To further explore the molecular mechanism of o-AzoCols light-dependent cellular activity, we examined the influence of o-AzoCol26DF on tubulin polymerisation in cell-free assays with purified tubulin. In the mainly (Z) isomer state (green light), 10 μM solution of o-AzoCol26DF resulted in ca. 40% inhibition of polymerisation over control (referenced to DMSO as 0%), while the thermally adapted state yielded only a 30% polymerisation inhibition. In comparison, 5 μM solution of colchicine caused ca. 70% of tubulin polymerisation inhibition (Figure 4b). It is worth noticing that this is a highly nonlinear assay in an environment far from cellular conditions. Thus, these results cannot be used for evaluating potencies, but rather to shed light on the mechanism of action as microtubule destabilisers, as the parent colchicine is. To verify the effect of o-AzoCol26DF on the microtubular cytoskeleton in vivo, we incubated HTC116 cells for 24 h with either DMSO (control) or o-AzoCol26DF. During the incubation, all cell samples were illuminated with green or blue light as described in the Material and Methods section. As an additional positive control, we used cells treated with 20 nm colchicine without light illumination. In both control samples, non-dividing cells had a dense, well-expanded network of interphase microtubules, while dividing cells formed a bipolar mitotic spindle (Figure 5a,b).
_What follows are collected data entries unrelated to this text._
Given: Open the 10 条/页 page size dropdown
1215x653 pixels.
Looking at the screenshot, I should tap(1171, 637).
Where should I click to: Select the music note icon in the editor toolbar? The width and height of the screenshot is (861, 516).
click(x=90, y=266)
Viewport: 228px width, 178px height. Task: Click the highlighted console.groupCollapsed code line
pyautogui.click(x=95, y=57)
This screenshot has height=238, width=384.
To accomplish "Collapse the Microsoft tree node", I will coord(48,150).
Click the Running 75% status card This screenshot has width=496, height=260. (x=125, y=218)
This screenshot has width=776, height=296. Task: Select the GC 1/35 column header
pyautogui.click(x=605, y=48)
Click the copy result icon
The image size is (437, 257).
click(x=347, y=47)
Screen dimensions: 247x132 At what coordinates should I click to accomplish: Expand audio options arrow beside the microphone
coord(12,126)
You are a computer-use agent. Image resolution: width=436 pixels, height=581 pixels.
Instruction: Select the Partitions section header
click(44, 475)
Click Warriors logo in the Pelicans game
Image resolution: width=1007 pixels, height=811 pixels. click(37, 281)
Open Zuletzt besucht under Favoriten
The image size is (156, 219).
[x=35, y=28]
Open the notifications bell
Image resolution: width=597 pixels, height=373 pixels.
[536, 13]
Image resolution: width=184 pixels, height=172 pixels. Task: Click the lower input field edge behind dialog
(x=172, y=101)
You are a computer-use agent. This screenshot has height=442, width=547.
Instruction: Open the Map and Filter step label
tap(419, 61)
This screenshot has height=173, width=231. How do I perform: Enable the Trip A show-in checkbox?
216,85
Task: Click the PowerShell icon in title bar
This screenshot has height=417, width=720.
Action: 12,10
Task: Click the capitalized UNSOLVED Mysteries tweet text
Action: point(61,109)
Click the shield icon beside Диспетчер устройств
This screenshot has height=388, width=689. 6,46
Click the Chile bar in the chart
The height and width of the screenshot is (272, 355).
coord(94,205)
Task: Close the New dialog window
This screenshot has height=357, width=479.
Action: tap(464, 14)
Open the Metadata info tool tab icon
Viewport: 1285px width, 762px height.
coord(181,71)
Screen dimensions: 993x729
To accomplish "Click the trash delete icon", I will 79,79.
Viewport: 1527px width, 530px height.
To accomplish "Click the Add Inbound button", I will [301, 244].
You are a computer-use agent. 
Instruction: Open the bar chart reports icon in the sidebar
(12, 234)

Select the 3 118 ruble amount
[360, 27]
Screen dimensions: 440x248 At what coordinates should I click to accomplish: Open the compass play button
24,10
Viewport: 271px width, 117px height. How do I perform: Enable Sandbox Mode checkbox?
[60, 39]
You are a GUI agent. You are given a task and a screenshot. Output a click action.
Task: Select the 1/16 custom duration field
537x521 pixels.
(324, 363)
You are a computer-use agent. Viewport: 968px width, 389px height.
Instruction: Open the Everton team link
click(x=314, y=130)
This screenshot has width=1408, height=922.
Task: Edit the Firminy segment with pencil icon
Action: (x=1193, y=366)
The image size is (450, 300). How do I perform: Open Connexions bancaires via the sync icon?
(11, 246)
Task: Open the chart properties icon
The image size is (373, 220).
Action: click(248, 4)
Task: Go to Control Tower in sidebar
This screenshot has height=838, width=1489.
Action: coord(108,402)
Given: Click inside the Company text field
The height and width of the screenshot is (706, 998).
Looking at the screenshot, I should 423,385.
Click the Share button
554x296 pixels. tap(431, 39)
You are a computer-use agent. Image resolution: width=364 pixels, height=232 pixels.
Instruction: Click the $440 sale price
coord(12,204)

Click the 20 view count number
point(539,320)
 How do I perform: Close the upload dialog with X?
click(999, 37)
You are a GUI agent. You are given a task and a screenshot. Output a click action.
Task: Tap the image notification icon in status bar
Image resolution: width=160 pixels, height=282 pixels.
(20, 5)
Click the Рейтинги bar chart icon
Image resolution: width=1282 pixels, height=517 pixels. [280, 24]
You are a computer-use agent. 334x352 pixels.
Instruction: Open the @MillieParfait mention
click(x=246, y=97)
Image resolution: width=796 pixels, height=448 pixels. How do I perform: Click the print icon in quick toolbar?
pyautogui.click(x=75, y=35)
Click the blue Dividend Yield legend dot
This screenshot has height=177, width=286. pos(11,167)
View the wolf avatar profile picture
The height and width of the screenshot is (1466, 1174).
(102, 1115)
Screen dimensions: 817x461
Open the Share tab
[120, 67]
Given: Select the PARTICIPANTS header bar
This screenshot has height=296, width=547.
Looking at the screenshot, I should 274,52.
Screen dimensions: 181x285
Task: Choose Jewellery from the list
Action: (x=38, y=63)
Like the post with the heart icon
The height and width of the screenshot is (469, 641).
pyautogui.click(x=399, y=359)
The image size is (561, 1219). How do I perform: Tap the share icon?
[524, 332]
A similar cell phenotype was observed in o-AzoCol26DF-treated, blue-light-illuminated cells (Figure 5c). In cells treated with 100 nM o-AzoCol26DF and activated by the green light, the interphase microtubular cytoskeleton was only slightly less prominent with respect to the control. However, we observed more dividing cells, and the mitotic spindle structure was frequently abnormal, with more than two spindle poles or misaligned microtubules (Figure 5d). This phenotype was even more pronounced in 120 nM o-AzoCol26DF-treated and green-light-illuminated cells (Figure 5f). Importantly, similar changes were observed in cells treated with 20 nM colchicine (Figure 5g).

To verify these observations, we determined the distribution of cell cycle stages using FACS analysis (Figure 6). Under the control treatment, within the HTC116 samples, ~31–34% cells were in G1 phase, 22–26% in S phase, and 25–26% in G2/M phases. We also observed some polyploid and apoptotic cells (Figure 6). In 100 nM o-AzoCol26DF-treated and blue-light-illuminated cells, the distribution of cell cycle stages was similar to that in control cells; however, we observed a higher number of apoptotic cells. In contrast, in green-light-illuminated 100 nM o-AzoCol26DF-treated cells, the number of G2/M cells increased to ~40%, while the number of apoptotic cells was the same as that in blue-light-illuminated cells. Treatment of cells with 20 nM colchicine raised the number of G2/M cells to ~45%, indicating that, likely, 100 nM o-AzoCol26DF has similar activity to 20 nM colchicine. Importantly, the increase in the concentration of o-AzoCol26DF to 120 nM elevated the number of G2/M cells to ~60% in green-light-illuminated cells, while in the corresponding blue-light-treated cells G2/M cell numbers remained at 29%.

To summarise, under used conditions, we were able to control the activity of o-AzoCol26DF and, consequently, disrupt microtubular cytoskeleton leading to mitotic arrest and, eventually, cell death.

4. Conclusions

In this study, we successfully designed and synthesised a set of novel photoswitchable colchicine-based microtubule dynamics disrupting agents. The developed photoswitches can be photoisomerised by visible light instead of UV light, which is used in classical photopharmaceutical reagents. This is crucial due to colchicine instability under UV light irradiation. For the lead compound o-AzoCol26DF, we demonstrated light-dependent cytotoxicity in both the HCT116 and the MCF-7 cancerous cell lines. Inhibition of purified tubulin polymerization, as well as disruption of microtubule organization, support proof-of-concept of using AzoCols as photoswitchable microtubule dynamics disrupting agents. In summary, we have proven that AzoCols provide the basis for further improvement and development of the novel class of photoswitchable colchicine-based microtubule polymerisation inhibitors that could be used in future studies and applications.